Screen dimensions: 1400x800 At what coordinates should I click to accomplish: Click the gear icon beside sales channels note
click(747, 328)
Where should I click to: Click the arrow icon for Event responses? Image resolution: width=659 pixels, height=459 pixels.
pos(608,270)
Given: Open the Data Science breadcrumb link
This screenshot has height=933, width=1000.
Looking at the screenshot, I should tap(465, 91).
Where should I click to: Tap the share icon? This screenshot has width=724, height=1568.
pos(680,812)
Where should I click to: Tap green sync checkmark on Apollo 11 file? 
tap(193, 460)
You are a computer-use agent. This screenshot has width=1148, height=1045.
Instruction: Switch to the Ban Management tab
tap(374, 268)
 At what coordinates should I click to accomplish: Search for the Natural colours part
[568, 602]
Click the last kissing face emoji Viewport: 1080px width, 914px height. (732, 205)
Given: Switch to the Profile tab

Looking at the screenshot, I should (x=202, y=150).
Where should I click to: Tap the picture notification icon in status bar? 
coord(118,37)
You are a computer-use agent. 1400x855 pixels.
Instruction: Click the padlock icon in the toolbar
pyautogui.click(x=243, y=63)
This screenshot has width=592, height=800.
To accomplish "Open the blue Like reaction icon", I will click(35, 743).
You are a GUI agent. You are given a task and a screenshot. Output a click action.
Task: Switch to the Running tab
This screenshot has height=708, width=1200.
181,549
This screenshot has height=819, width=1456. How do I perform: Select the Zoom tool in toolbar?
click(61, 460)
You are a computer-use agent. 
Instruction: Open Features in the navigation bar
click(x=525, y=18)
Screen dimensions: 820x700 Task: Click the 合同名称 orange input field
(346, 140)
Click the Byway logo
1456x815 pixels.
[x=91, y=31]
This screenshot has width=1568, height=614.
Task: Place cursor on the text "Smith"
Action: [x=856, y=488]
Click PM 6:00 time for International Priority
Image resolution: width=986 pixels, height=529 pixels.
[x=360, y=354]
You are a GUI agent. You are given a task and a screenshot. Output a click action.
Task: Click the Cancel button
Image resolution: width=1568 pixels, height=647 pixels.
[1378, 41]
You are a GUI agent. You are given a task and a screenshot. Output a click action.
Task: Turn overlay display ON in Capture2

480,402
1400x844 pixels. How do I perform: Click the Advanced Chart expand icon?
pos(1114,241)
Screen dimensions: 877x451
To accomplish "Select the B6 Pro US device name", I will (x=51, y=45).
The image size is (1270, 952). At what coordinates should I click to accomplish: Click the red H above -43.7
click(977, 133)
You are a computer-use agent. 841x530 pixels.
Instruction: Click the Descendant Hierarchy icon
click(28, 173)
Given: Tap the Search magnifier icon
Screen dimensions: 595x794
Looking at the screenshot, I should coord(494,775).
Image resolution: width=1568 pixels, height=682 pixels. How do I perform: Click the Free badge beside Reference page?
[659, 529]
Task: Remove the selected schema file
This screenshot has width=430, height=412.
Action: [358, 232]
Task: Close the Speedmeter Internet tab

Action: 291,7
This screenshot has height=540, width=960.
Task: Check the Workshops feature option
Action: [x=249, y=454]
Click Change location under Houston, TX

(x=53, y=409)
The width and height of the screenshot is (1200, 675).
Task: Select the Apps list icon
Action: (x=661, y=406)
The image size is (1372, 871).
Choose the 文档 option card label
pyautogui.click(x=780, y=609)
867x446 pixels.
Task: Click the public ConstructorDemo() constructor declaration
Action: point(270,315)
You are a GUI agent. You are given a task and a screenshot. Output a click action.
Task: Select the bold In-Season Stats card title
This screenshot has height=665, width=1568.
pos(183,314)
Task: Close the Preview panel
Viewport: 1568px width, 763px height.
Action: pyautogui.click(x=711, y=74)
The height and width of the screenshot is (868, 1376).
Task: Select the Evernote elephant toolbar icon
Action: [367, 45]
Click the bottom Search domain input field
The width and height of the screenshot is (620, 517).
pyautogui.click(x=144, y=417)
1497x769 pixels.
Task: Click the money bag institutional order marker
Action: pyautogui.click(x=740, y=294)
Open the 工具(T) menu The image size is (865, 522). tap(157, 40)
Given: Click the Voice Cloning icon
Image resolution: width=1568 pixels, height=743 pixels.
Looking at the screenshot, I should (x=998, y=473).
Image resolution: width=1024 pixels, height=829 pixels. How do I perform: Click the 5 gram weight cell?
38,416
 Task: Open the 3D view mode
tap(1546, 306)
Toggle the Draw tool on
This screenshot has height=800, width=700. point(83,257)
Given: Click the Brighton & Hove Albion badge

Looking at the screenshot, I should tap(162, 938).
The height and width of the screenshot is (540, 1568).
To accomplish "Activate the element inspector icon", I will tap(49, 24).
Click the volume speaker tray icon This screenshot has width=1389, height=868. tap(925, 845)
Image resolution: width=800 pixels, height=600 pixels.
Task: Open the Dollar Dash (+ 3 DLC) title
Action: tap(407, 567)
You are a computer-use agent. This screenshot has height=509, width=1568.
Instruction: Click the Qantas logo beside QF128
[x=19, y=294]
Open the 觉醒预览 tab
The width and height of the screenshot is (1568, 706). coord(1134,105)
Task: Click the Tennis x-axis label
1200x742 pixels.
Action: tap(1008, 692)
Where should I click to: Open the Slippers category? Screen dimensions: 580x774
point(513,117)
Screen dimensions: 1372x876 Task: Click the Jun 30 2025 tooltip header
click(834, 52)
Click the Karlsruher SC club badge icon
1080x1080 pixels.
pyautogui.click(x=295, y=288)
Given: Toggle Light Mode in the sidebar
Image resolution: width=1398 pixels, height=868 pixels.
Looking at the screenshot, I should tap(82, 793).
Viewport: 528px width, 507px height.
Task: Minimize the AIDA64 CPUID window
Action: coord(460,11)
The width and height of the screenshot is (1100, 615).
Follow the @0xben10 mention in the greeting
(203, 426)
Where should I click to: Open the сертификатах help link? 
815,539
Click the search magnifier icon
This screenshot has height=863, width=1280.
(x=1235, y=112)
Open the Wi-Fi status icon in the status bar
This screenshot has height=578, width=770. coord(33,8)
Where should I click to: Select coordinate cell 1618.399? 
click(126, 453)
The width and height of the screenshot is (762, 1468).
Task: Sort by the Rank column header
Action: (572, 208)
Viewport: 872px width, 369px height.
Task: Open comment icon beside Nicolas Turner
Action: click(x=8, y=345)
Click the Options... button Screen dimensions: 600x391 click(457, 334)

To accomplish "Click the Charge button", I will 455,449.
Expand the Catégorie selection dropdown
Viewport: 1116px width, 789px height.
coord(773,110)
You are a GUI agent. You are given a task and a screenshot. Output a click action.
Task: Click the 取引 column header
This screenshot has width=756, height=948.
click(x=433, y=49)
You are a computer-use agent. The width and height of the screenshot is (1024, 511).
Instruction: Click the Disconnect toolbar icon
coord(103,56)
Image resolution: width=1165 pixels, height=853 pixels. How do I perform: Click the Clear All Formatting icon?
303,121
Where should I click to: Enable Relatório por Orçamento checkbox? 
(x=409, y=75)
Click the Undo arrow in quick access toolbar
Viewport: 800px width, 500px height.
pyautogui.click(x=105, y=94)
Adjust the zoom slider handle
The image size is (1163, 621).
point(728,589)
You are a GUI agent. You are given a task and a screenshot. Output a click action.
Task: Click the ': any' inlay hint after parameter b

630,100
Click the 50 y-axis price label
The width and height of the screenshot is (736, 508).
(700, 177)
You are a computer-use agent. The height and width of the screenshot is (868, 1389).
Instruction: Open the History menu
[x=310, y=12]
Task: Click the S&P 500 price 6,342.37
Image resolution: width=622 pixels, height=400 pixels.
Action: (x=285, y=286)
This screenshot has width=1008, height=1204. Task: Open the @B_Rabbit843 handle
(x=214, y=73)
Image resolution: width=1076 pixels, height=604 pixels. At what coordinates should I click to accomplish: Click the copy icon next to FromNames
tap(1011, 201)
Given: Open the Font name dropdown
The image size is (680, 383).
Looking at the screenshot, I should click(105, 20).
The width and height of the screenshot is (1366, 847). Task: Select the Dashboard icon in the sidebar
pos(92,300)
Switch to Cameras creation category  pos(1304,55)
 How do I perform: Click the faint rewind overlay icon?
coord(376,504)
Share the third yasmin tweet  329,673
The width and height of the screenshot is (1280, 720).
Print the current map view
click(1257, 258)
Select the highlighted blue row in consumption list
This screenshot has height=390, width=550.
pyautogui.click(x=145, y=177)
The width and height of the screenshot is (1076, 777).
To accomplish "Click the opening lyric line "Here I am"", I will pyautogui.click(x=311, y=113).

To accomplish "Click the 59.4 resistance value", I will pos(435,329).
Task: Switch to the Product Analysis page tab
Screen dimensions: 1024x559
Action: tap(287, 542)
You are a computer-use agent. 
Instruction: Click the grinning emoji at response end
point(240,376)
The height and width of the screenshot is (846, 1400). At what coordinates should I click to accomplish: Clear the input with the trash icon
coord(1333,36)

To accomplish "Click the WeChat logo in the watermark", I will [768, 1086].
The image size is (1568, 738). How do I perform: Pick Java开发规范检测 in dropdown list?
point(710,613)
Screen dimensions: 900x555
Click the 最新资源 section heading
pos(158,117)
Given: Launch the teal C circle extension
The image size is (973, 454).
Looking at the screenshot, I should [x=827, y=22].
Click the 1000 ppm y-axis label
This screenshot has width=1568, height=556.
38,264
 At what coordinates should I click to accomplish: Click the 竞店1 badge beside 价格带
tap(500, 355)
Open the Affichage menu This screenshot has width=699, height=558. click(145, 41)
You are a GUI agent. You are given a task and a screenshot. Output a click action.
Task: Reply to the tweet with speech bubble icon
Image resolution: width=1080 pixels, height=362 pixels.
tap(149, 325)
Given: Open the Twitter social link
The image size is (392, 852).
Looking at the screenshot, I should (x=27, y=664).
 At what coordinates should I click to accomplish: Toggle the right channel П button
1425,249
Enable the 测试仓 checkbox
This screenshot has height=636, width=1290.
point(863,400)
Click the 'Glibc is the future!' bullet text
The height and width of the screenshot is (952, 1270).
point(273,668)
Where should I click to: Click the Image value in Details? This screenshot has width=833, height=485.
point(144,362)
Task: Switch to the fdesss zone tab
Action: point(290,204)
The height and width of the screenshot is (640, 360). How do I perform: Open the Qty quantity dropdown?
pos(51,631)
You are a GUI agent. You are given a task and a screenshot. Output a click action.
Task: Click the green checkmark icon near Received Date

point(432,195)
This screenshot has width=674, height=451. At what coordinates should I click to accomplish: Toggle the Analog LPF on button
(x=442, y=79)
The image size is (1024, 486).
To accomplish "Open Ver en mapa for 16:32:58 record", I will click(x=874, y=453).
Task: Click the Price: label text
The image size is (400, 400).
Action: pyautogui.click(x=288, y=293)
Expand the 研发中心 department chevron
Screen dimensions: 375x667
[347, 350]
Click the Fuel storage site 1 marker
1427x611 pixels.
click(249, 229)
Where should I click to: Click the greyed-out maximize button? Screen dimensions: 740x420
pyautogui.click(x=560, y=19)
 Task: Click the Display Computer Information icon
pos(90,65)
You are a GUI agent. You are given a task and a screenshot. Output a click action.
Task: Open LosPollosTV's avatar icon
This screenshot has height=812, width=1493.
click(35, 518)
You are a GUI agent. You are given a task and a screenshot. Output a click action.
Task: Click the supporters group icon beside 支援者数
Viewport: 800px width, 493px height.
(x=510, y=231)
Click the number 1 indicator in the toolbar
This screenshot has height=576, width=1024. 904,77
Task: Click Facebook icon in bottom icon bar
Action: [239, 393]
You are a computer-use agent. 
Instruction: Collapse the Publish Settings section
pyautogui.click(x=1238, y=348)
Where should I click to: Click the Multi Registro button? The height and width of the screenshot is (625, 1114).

____________

What you have to do —
Select every line of the items that contains the word "Switch" and copy each one out in full.

Solution for this problem —
Instruction: Switch to the Ban Management tab
Given: Switch to the Profile tab
Task: Switch to the Running tab
Switch to Cameras creation category  pos(1304,55)
Task: Switch to the Product Analysis page tab
Task: Switch to the fdesss zone tab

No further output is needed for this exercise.